Monday, September 5 to Sunday, September 11 is Organ Donation week, previously known as Nation Transplant Week and NHS England and the North Derbyshire Clinical Commissioning are trying to get as many people to sign the register to donate.
Sally Johnson, director of Organ Donation and Transplantation said “We hope people across the UK will get behind the week and the opportunity it presents to focus people’s attention on organ donation. People waiting for transplants depend on people being willing to donate their organs and sadly on average three people die every day across the UK due to a shortage of donated organs.”
Donation is giving an organ or tissue to help someone who needs a transplant to save or greatly enhance the lives of other people. But this relies on donors and their families agreeing to donate their organ or tissue.
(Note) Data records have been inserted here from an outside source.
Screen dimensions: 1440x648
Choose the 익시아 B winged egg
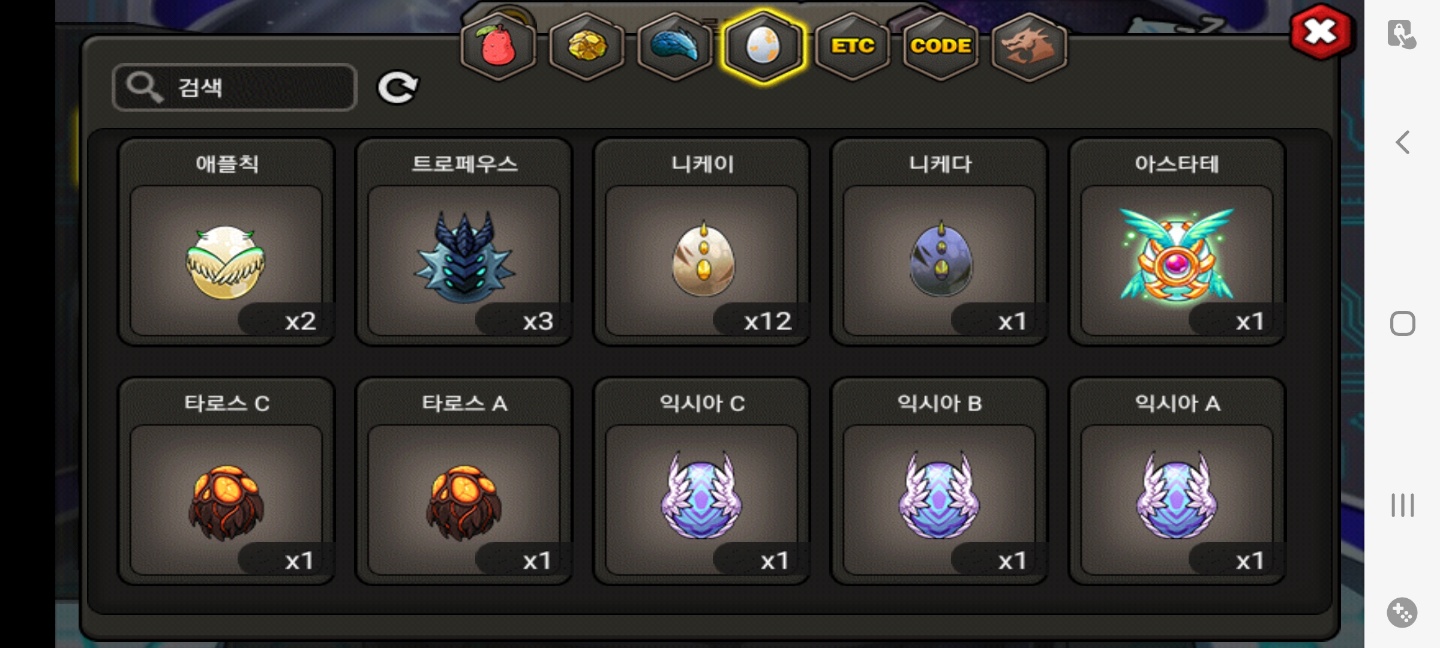(940, 481)
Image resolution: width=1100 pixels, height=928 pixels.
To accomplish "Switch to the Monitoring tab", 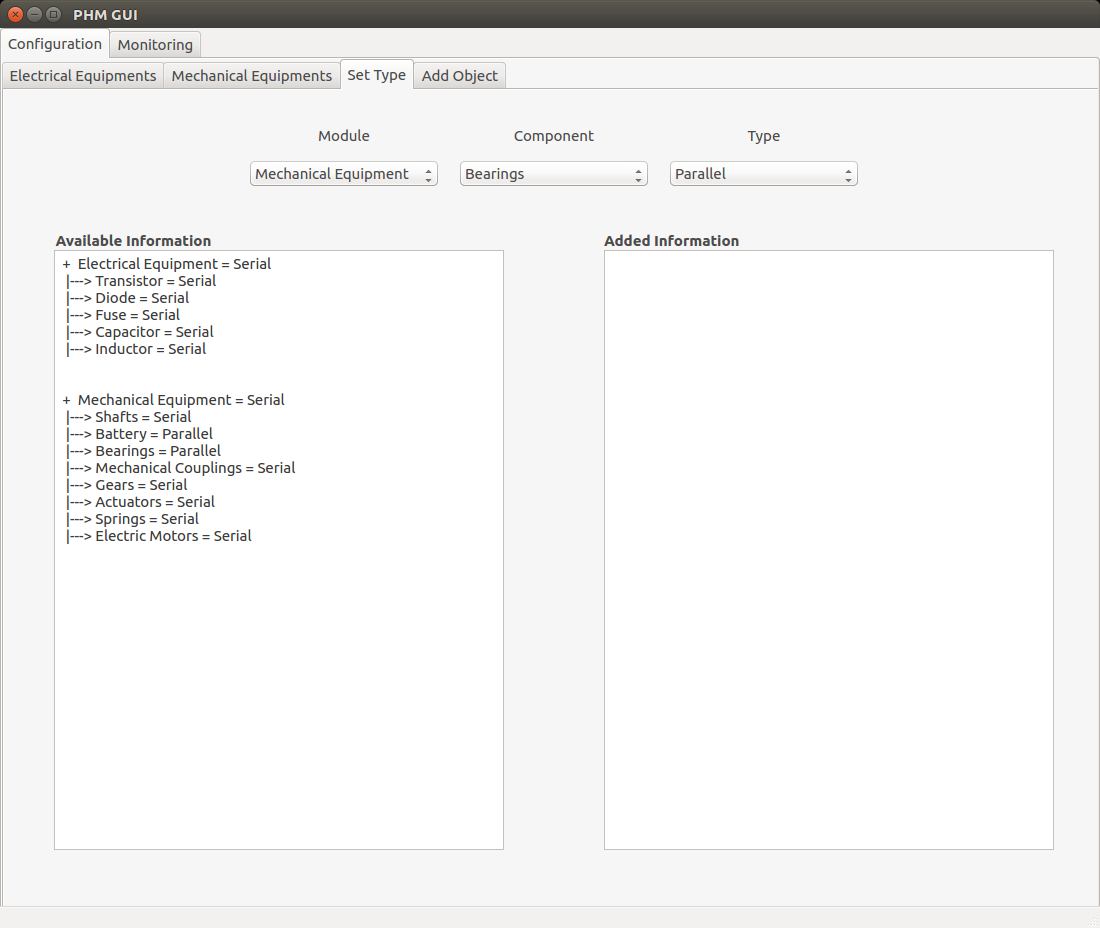I will [x=155, y=45].
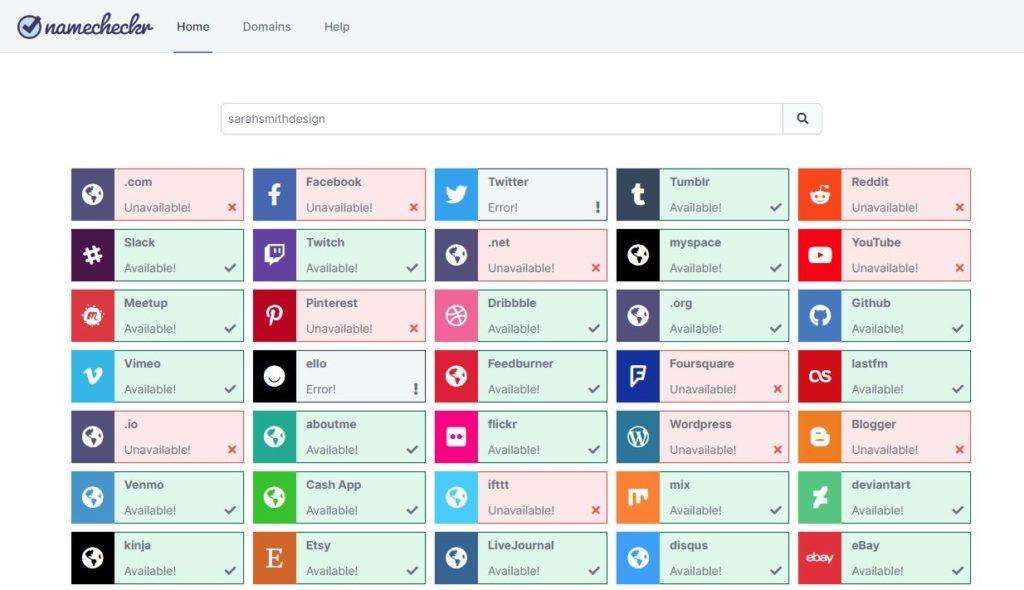The height and width of the screenshot is (590, 1024).
Task: Click the Github octocat icon
Action: 820,316
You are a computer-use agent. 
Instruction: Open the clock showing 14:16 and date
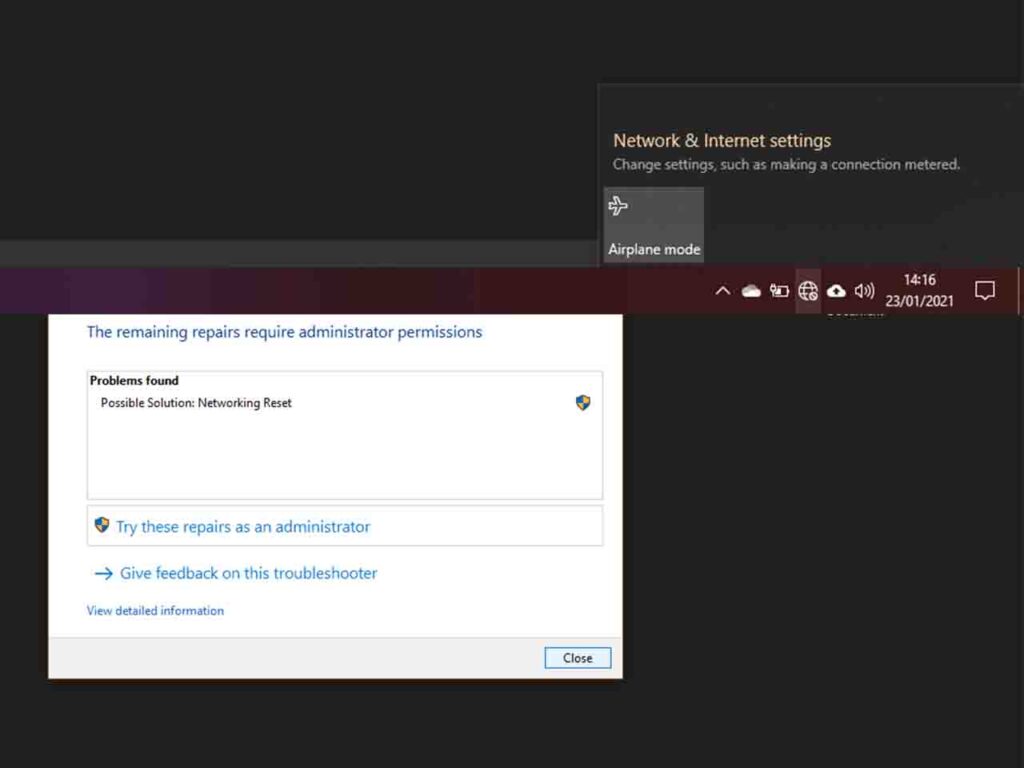tap(919, 291)
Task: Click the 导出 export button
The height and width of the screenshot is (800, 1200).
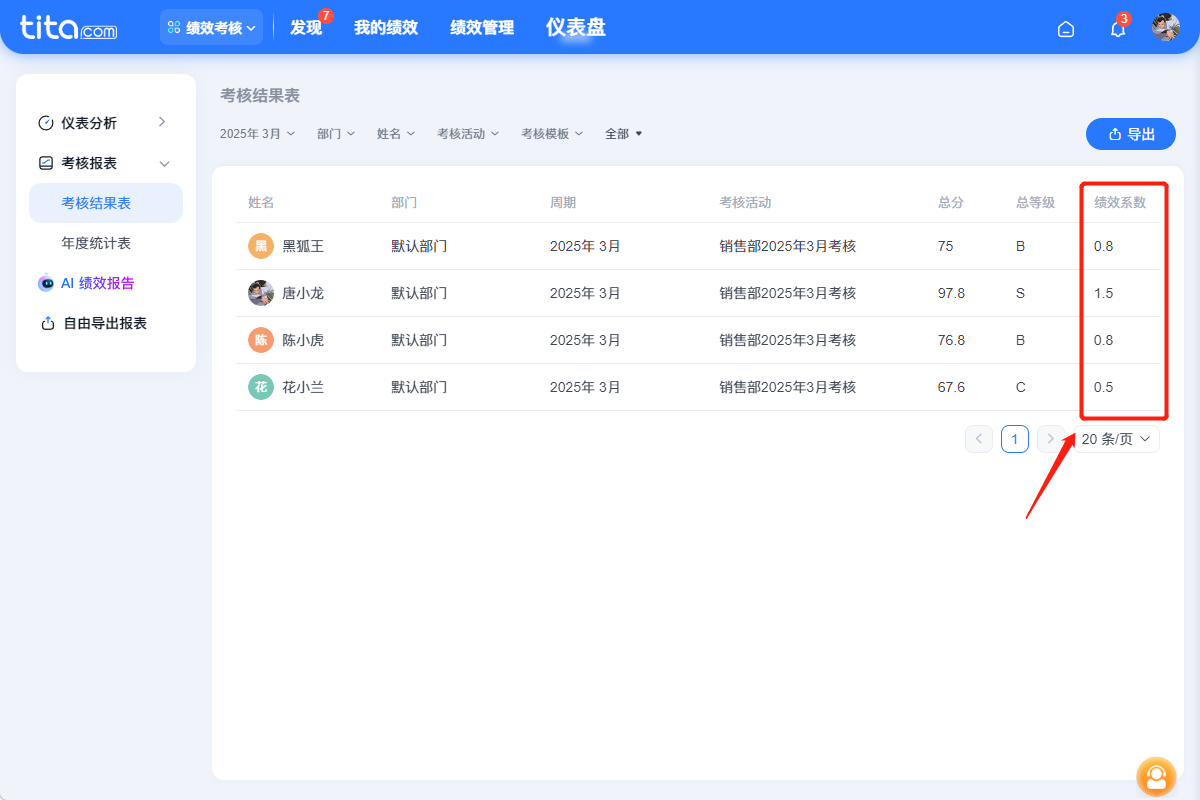Action: (x=1130, y=133)
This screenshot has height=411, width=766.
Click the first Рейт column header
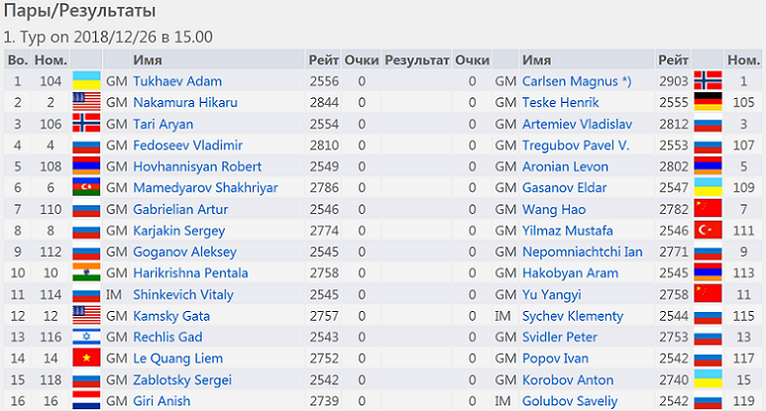323,60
There are three different types of donation:
Brain stem death - This is where a person no longer has activity in their brain stem due to a severe brain injury. They have permanently lost the potential for consciousness and the capacity to breathe. This may happen even when a ventilator is keeping the person’s heart beating and oxygen is circulated through their blood. Circulatory death - Is the irreversible loss of function of the heart and lungs after a cardiac arrest from which the patient cannot or should not be resuscitated. It can also be the planned withdrawal of life-sustaining treatment from a patient within the Intensive Care Unit or the Emergency Department.
Living donation - Whilst you are still alive you can choose to donate a kidney, a small section of your liver, discarded bone from a hip or knee replacement and also your amniotic membrane (placenta).
The NHS will only use organs and tissue from a donor with their consent or with their family’s consent after they die. Consent can be given by; Joining the NHS Organ Donor Register; telling a relative or close friend about your decision to donate.
Everyone can join the NHS Organ Donor Register regardless of age, as long as they are:
Legally capable of making the decision, and live in the UK.
Having a medical condition does not always prevent a person from becoming an organ or tissue donor. At death, a qualified doctor responsible for your care will decide whether some or all organs or tissue are suitable for transplant.
People cannot become an organ donor if they have: HIV, (in some circumstances people with HIV can donate to another person who already has HIV), or
Creutzfeldt-Jakob Disease (CJD), or Cancer that has spread in the last 12 months.